Legal: we will share data with law enforcement only on a valid, narrowly-scoped request (subpoena, court order). We push back on overbroad demands.

Our infrastructure runs in Asia and the United States. If you are in the EEA or UK, your data is transferred to the United States under Standard Contractual Clauses with each sub-processor. Stripe, Cloudflare, and Anthropic each publish their SCC binding.

We do not transfer personal data to jurisdictions that lack an adequacy decision from the European Commission outside the SCC framework above. If we add a new sub-processor in such a jurisdiction we will update this Policy and, where required, request fresh consent.

Account data is retained while your account is active. On account closure, we anonymise the user row immediately (the row stays for foreign-key integrity but every PII column is wiped) and delete the per-user records that have no business audit value (gacha currencies, LLM usage, refresh tokens, team memberships, marketplace listings).

Billing records are retained for seven years to comply with tax/accounting obligations. Audit logs are retained for two years for security and abuse investigation. Both are anonymised: the user row is a tombstone, not a real identity.

Backups roll over on a 7-day window. A deletion takes effect immediately on the live database and propagates through the backup rotation within 7 days; if a backup is restored to recover from an incident in that window, the deleted record will be re-anonymised on next pass.

Access (GDPR Art. 15): you can request a copy of the personal data we hold about you. Self-service via /api/auth/me + /api/auth/llm-usage; full export available on request.

Rectification (Art. 16): you can edit your username, email, and other profile fields from Settings. Trade signals and chat history are factual records and not subject to rectification.

Erasure (Art. 17): self-service from Settings → Delete Account. The flow is described in Section 6 above.

Portability (Art. 20): we provide a machine-readable export on request. Email [email protected].

Right to lodge a complaint (Art. 77): if you believe we are processing your data unlawfully, you can complain to your local supervisory authority. For EU residents that is the Data Protection Authority of your country; for UK residents that is the Information Commissioner's Office (ico.org.uk); for California residents that is the California Privacy Protection Agency.

We use the minimum cookie set required for the Service to function: a session cookie (ta_at), a refresh cookie (ta_rt), and a CSRF cookie (ta_csrf). These are essential and not subject to consent under ePrivacy.

We use Plausible Analytics, a cookieless privacy-respecting analytics product, to count page views and measure aggregate funnel behaviour. We do not use Google Analytics or any other cross-site tracker. Stripe iframes set their own fraud-prevention cookies during checkout; these are essential for payment processing.

AlphaFleet uses large language models from Anthropic, OpenRouter, and possibly other providers to generate persona-styled commentary, daily reports, MVP spotlights, and chat responses. Your inputs (chat messages, agent definitions) are sent to the model provider as part of the inference call.

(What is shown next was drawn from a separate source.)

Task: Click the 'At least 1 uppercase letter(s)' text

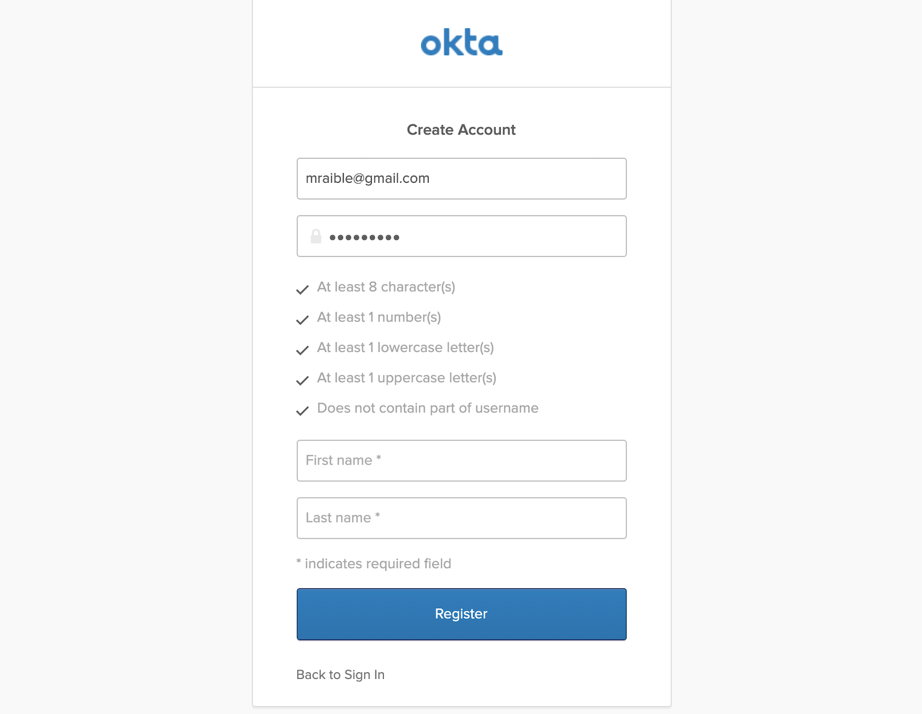Action: (x=406, y=378)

Model providers are contractually prohibited from using our inference inputs for further model training. We do not opt our traffic into any "improve the model" data-sharing program. If a model provider's terms change, we will surface the change in this section.

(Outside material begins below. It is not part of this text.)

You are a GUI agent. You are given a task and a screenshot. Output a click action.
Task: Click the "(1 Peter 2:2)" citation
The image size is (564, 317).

AI-generated content is labelled in the UI as "AI-generated" wherever practical, in line with the EU AI Act Art. 50 transparency obligation that takes effect in August 2026.

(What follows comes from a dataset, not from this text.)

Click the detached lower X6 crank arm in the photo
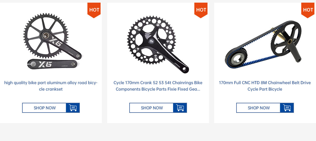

The Service is not directed at children. We do not knowingly collect personal data from children under 16. The minimum age to register is 16; the minimum age to enable Live Arena is 21.

If you are a parent or guardian and believe a child under 16 has created an account, contact [email protected] and we will close the account and delete all collected data immediately.

We may update this Policy. Material changes will be announced in-app or by email at least 14 days before they take effect. Continued use after the effective date constitutes acceptance.

For privacy questions, data-subject requests, or supervisory-authority correspondence: [email protected].

For security reports, abuse reports, or coordinated disclosure: [email protected].